Frank Lowell was born in Maine and homesteaded on the Kenai Peninsula with his wife, Mary Lowell, a Native of English Bay. In 1906, an article in the Seward Weekly Gateway reported that in 1883, the couple moved to the site near the head of Resurrection Bay. [25] Frank Lowell apparently left his wife and family in 1893 but Mary Lowell, who was of both Russian and Native ancestry, remained on the homestead until after the turn of the century. [26] Mary Lowell died on May 20, 1906. Soon afterward, the Seward Weekly Gateway ran the following obituary.

Mrs. Lowell was born at English Bay near Seldovia, on the seaward side of the peninsula. She came to the present site of Seward with her husband 23 years ago and had lived here ever since. Her husband left here around 13 years ago but Mrs. Lowell continued to reside on the old homestead with her children [27].
****
Actions to take:
**a.** Quote the Lowell homestead passage word for word, starting with "Frank Lowell was" and going on through "the following obituary.".
**b.** Using the Lowell homestead passage, answer yes or no to each statement below, and back each answer with the deciding words from the passage, quoted exactly.
(i) Mary Lowell was born at English Bay.
(ii) Frank Lowell was born on the Kenai Peninsula.
(iii) Mary Lowell moved away from the homestead when her husband left.

Data block:
****
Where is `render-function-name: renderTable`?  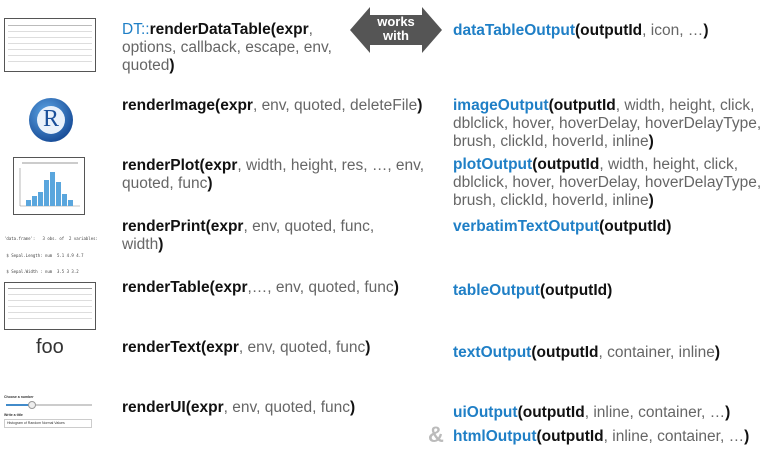 render-function-name: renderTable is located at coordinates (166, 288).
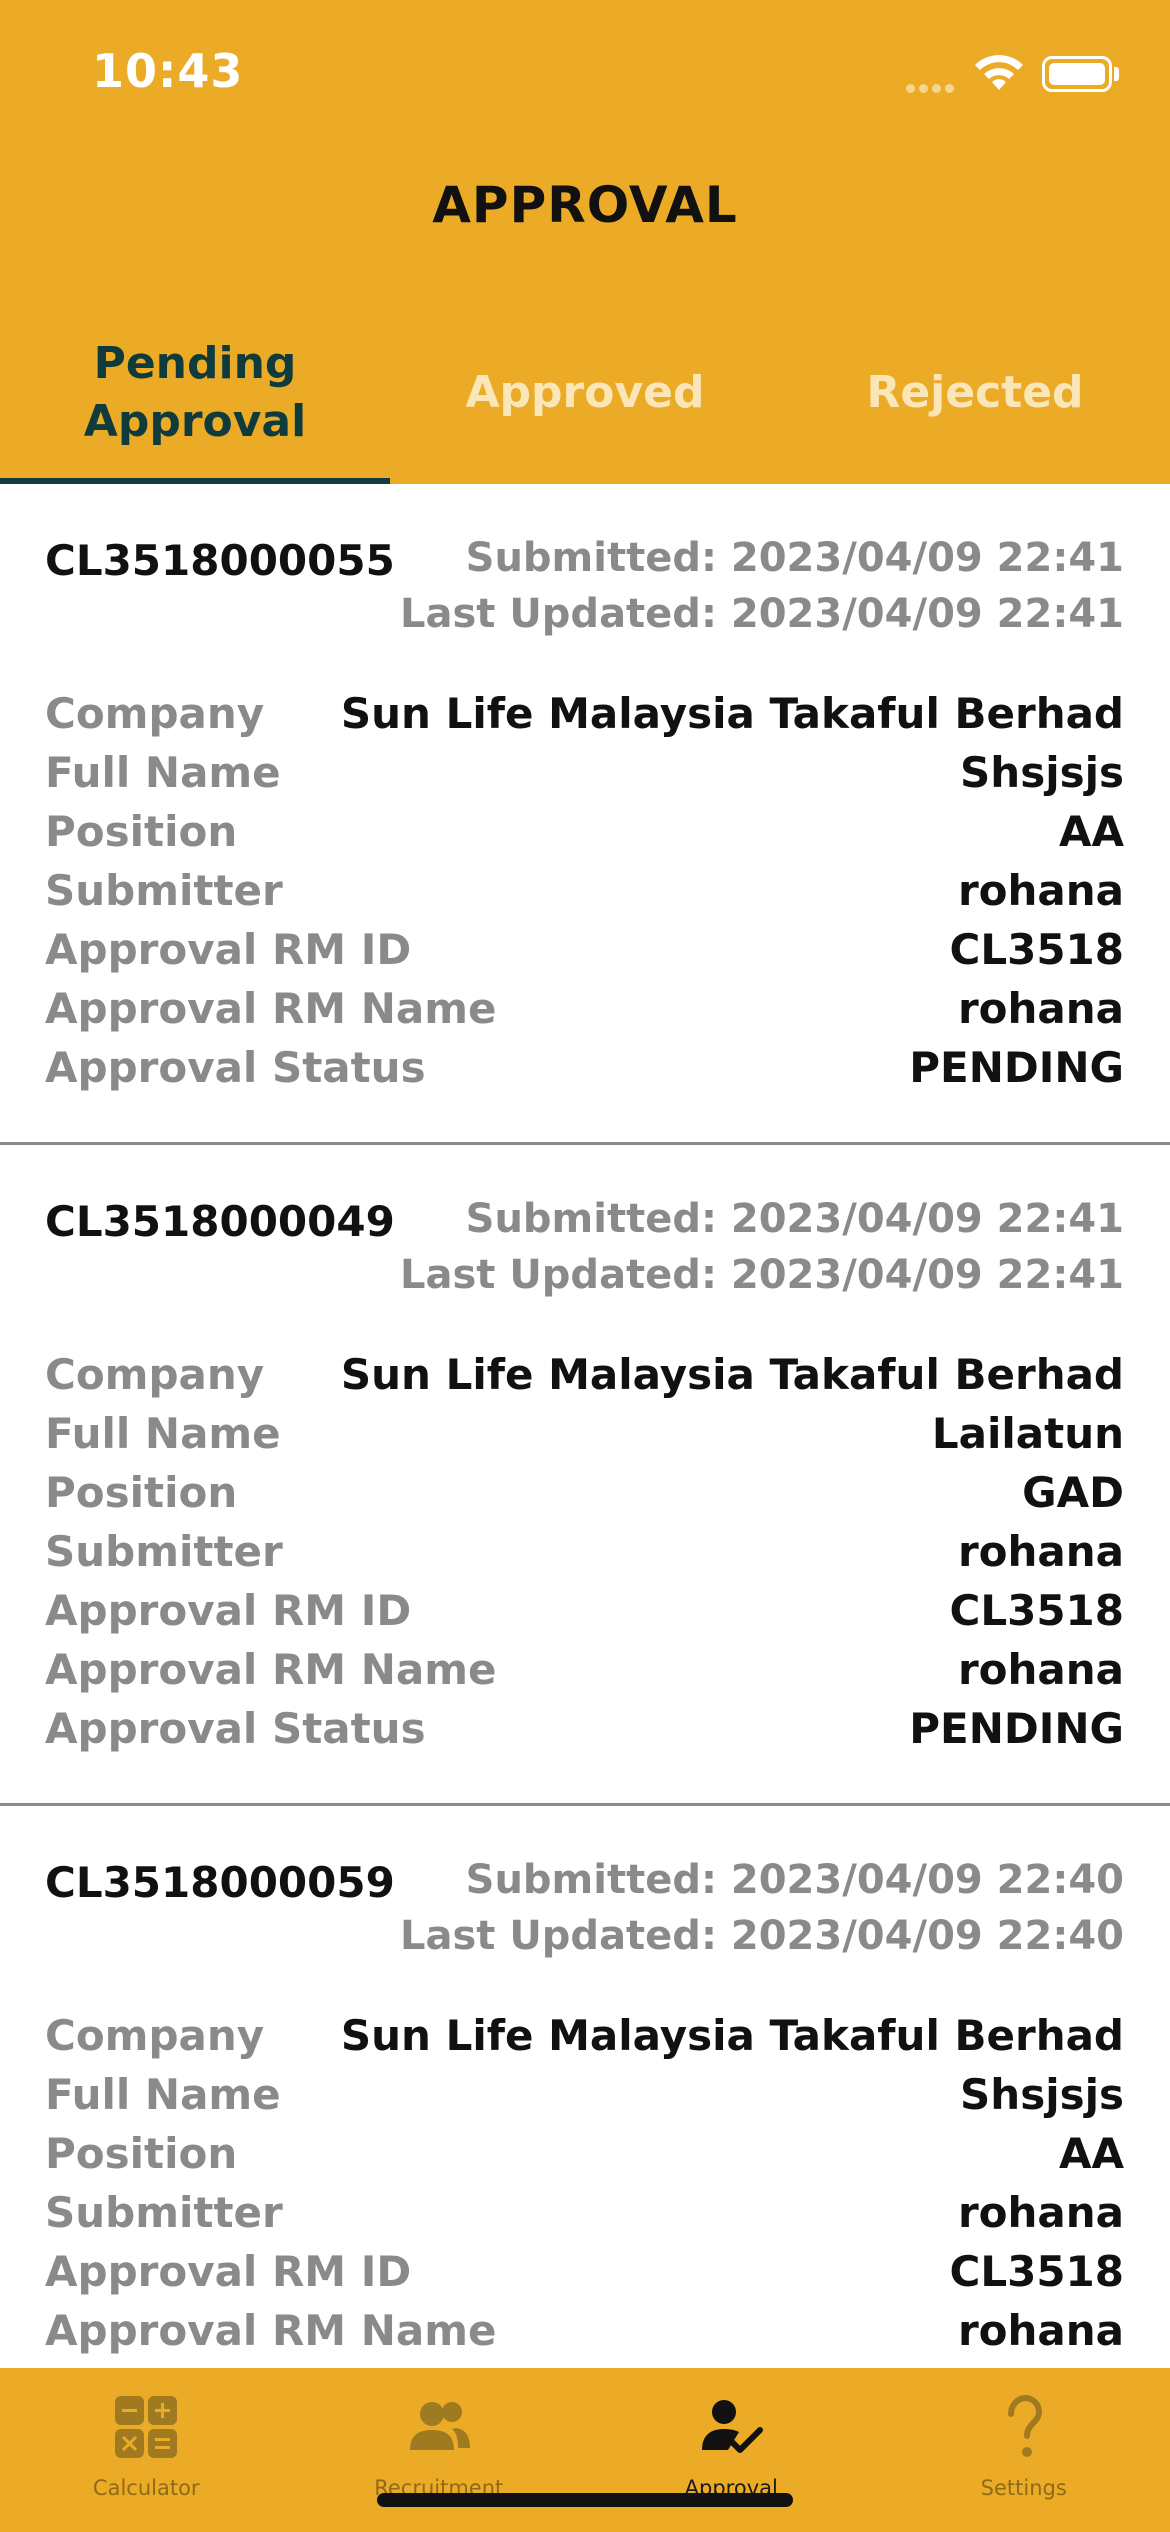  Describe the element at coordinates (932, 86) in the screenshot. I see `cellular-signal-icon` at that location.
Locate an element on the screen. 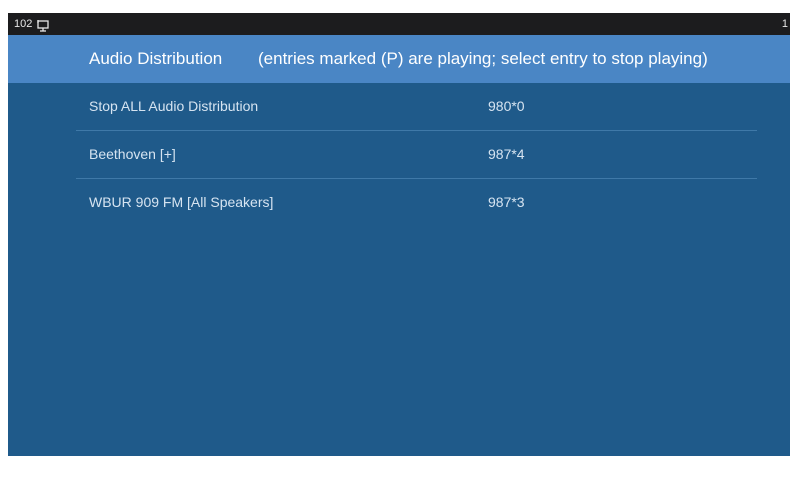  list-item-beethoven: Beethoven [+] 987*4 is located at coordinates (416, 155).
****
Answer section:
**a.**
Frank Lowell was born in Maine and homesteaded on the Kenai Peninsula with his wife, Mary Lowell, a Native of English Bay. In 1906, an article in the Seward Weekly Gateway reported that in 1883, the couple moved to the site near the head of Resurrection Bay. [25] Frank Lowell apparently left his wife and family in 1893 but Mary Lowell, who was of both Russian and Native ancestry, remained on the homestead until after the turn of the century. [26] Mary Lowell died on May 20, 1906. Soon afterward, the Seward Weekly Gateway ran the following obituary.

**b.**
(i) Yes: "Mrs. Lowell was born at English Bay near Seldovia"
(ii) No: "Frank Lowell was born in Maine"
(iii) No: "Mrs. Lowell continued to reside on the old homestead with her children"